**Text excerpt:**
There’s an old story that Winston Churchill, with his pugnacious glare and jowly face, greatly resembled his pet bulldog. Love that story, and ole Winston certainly looked like a two-legged bulldog, didn’t he? Unfortunately, that is just a story. Though some member-or-other of his family did own a bulldog, Mr. Churchill’s own personal pet was a poodle.
Maybe the Prime Minister and his poodle are the exception that proves the rule? We certainly have all noticed how many people do resemble the family dog. I don’t know if the illustrations in the picture here are the real owners with their pets; I suspect these are staged shots. However, there has been some research on this subject. The studies show a greater-than-chance correlation between owner of dogs with upstanding vs. hanging-down ears and owners who wear their hair shorter-than or pulled behind their ears vs. hanging down over them! Though I could site many examples of how owners and dogs resemble each other physically, what I really notice is how often dogs resemble their owners in temperament!
Scientists mostly agree these days that personality is influenced by both nature and nurture. Obviously, some puppies are shy and others outgoing right from day one, so your pet has some “pre-programming.” However, most dog trainers will tell you that what the owner feels travels “right down the leash” and creates a similar state in their dog. So, a nervous dog will most often have a nervous owner.
Dogs really do imitate their owners in this way. Dogs are very good at adapting to circumstances and looking to people for cues of how to behave. Though dogs and wolves share practically the same DNA and wolves have better problem-solving skills, studies show dogs far outpace wolves in any test which involves reading humans and working with them. In fact, dogs are the ONLY animal capable of something that seems very simple to us: following a pointing finger. Wolves can’t. Chimpanzees, our closest relatives, can’t! But the domestic dog has been selectively bred for some 40,000 years plus to be our best friends and follow our cues.

**Tasks to carry out:**
- a) According to the passage on dogs and their owners, what kind of dog was Winston Churchill's own personal pet?
- b) Extend the passage on dogs and their owners, picking up after its final sentence.

**Collected data:**
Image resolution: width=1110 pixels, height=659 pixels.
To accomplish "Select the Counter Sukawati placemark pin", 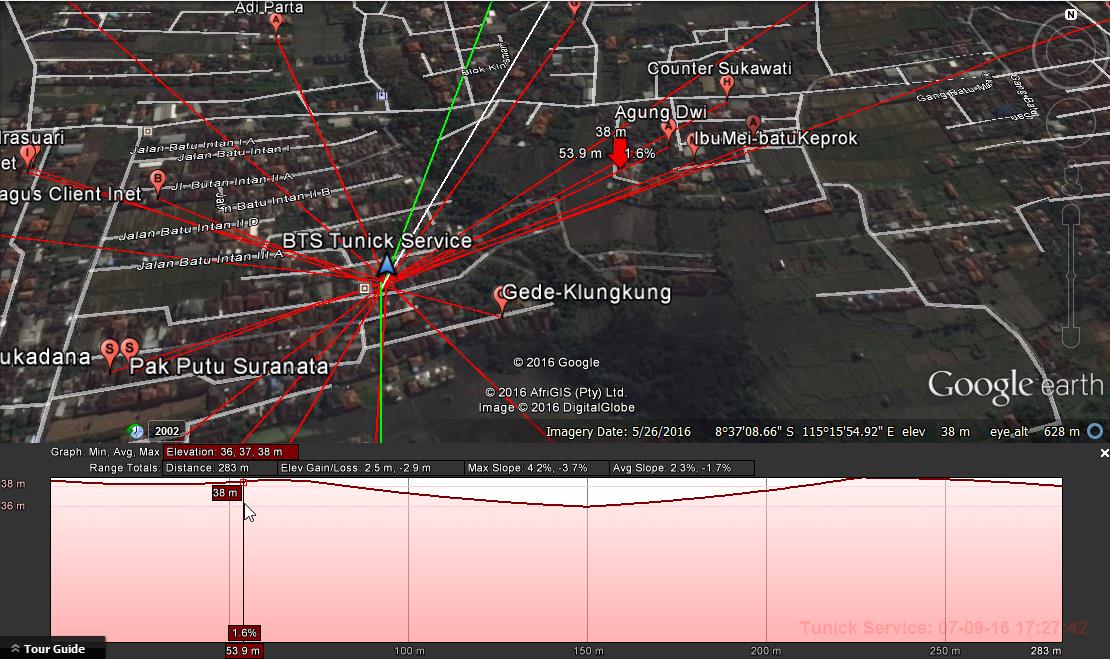I will [x=726, y=85].
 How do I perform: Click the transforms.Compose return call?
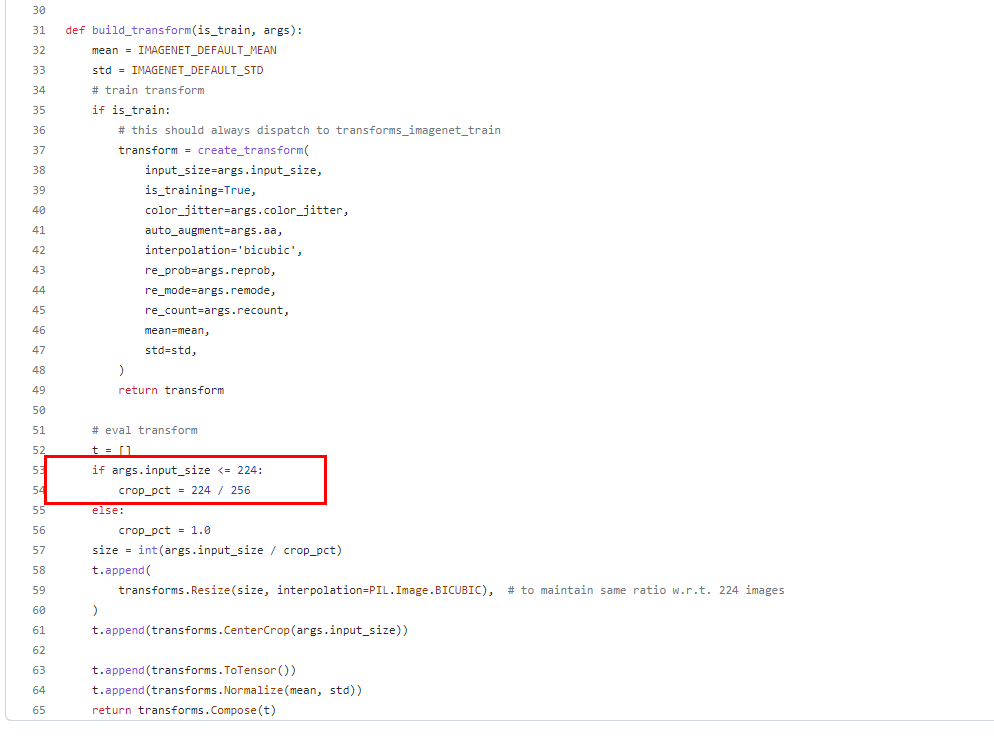pyautogui.click(x=230, y=710)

**Solved tasks:**
- a) A poodle.

- b)
So, whether we bring a puppy or an adult dog into the family, this is a new situation — a new “pack” — for the dog. The dog will look to the humans as the established member(s) of the pack for clues of how to behave; what is dangerous, what is good, what is frightening, etc. We don’t have to say anything. Dogs can hear the human heartbeat speed up and respiration quicken. They can smell the biological changes in our bodies that come with anger and fear. So, it isn’t really surprising that a dog living in a household of humans who are “on edge” all the time will learn to view the world as full of suspicious things and situations and be nervous, too!
So, does that mean I think my dog Kita “caught” all her neuroses (she’s afraid of the refrigerator, and thunder), suspicions (she assumes anyone new is up to no good), and anxieties (she can’t bear to be left alone for long) from me? No, I don’t hold myself responsible for ALL of her hangups; she came with a lot of them full-blown! However, before Kita came into my life, I wouldn’t have said I was a nervous, suspicious or anxious person. Watching how my reactions make Kita’s natural tendencies worse, I have identified that I need to consciously relax and be calm to help her. Just taking deep, slow breaths helps both of us. So does deliberately speaking in a low-pitched, low-volume, slow manner. Whenever I see Kita getting out of control, I realize that my own control is slipping and know I need to stop reacting and start being pro-actively calm. Dogs may not be our furry twins, but they are furry mirrors!